WHAT IS EXPECTED: Whatever lies between the line with "Task: Tap the cellular signal icon" and the end of the data, both included, must be copied exactly and without pictures.

RECORDS:

__________________________________________________

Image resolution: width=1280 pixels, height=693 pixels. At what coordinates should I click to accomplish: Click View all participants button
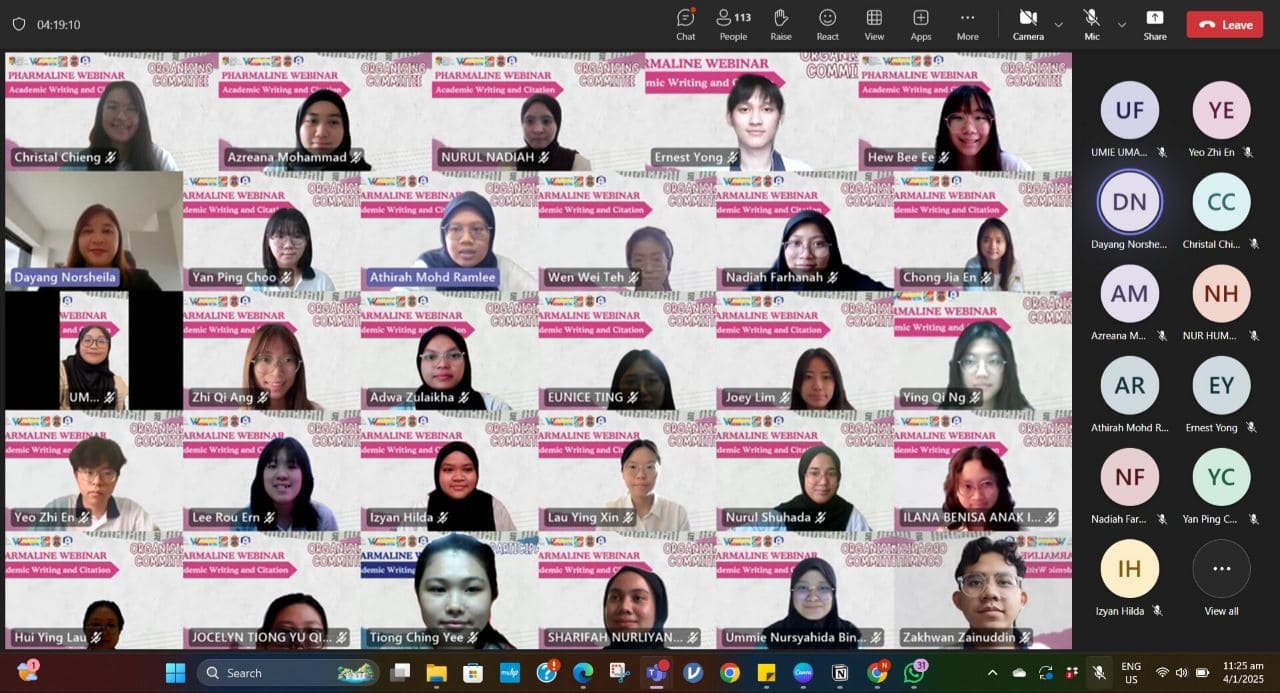click(1221, 578)
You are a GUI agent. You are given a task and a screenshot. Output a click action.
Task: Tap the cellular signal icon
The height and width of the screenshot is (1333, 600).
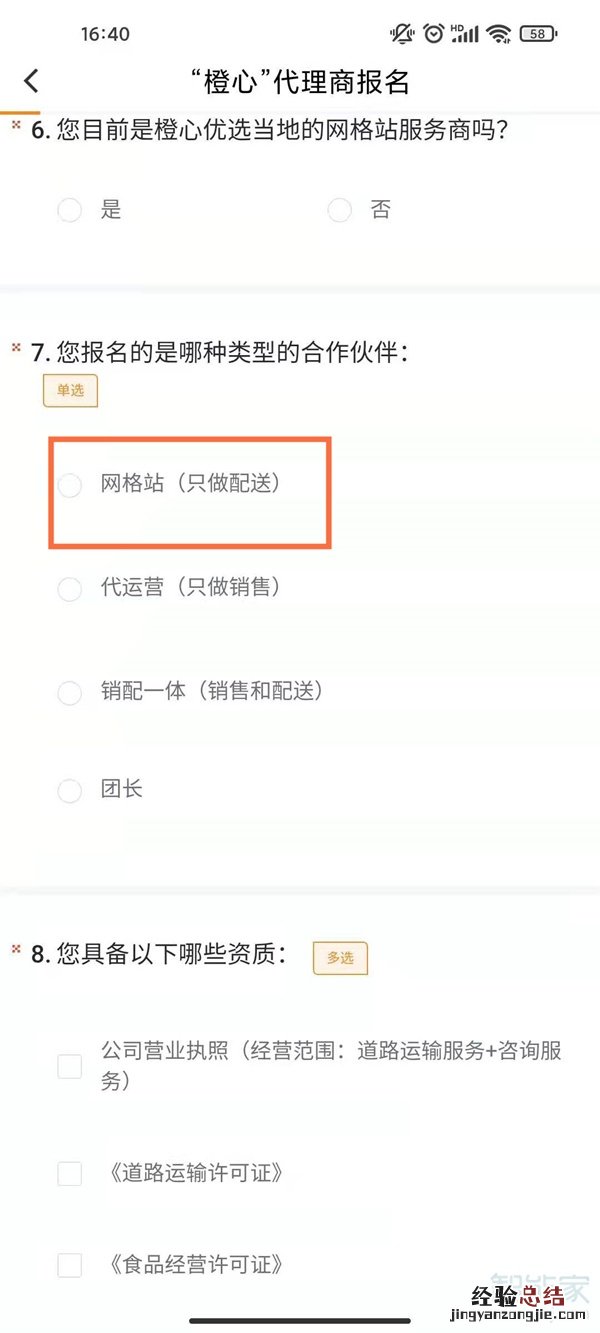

__________________________________________________

RESULT FOR THIS EXERCISE:
Task: Tap the cellular signal icon
The height and width of the screenshot is (1333, 600).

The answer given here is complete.